The Time and Motion project was born in recognition of the growth in volume and maturity of dance and movement-based performance commonly referred to as “independent” and in the significance of the individual exploratory processes that go with it. While opportunities exist for emerging artists to perform their work and profit from collective management and presentation, there are few such opportunities for seasoned artists with a more developed creative processes and artistic vision. Time and Motion comprises performances, workshops, creative development and critical writing.

In Where Have All the Dancers Gone? dancer Sue-Ellen Kohler conducts an intensive workshop on processes that keep movement of the body personal with an aim to develop different understandings of what dance can be. Helen Poynor’s workshop will focus on the non-stylised movement she has developed creating improvised site-specific cross artform collaborations and more recently her work in Java with teacher and artist Suprapto Suryodermo.
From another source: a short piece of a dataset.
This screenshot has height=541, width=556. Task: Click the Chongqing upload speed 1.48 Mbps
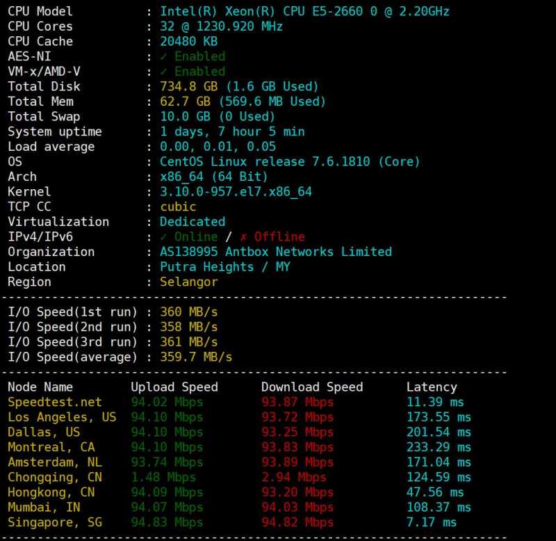click(x=163, y=477)
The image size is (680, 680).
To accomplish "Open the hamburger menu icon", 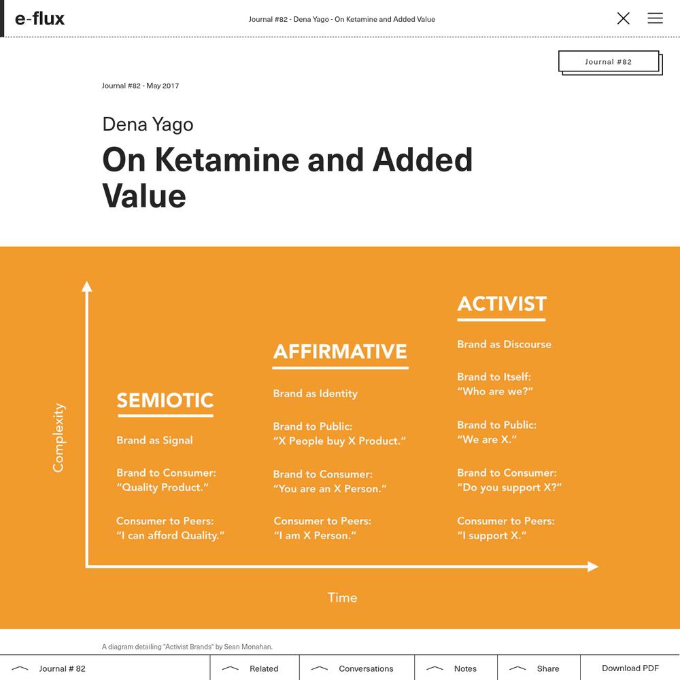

The two Creative Development projects are Thursday’s Fictions in which Karen Pearlman and Richard Allen move out of the duo and into the epic with a group of dancers and Body/Space/Language in which artistic counsel for the Time and Motion project Barbara Richardson is joined by teacher-writers Eleanor Brickhill, Kathy Driscoll and Karen Martin in presenting a series of critical writings that will situate local practice within the broader framework of contemporary performing arts theory and experimentation. The writing is intended to serve as a reference point for the artists involved in the project as well as to provoke a higher level of critical dialogue surrounding local dance/movement.


The Time and Motion project runs from July 1-16 at The Performance Space, the University of Western Sydney and Sydney University’s Centre for Performance Studies

RealTime issue #7 June-July 1995 pg. 22

© Virginia Baxter; for permission to reproduce apply to [email protected]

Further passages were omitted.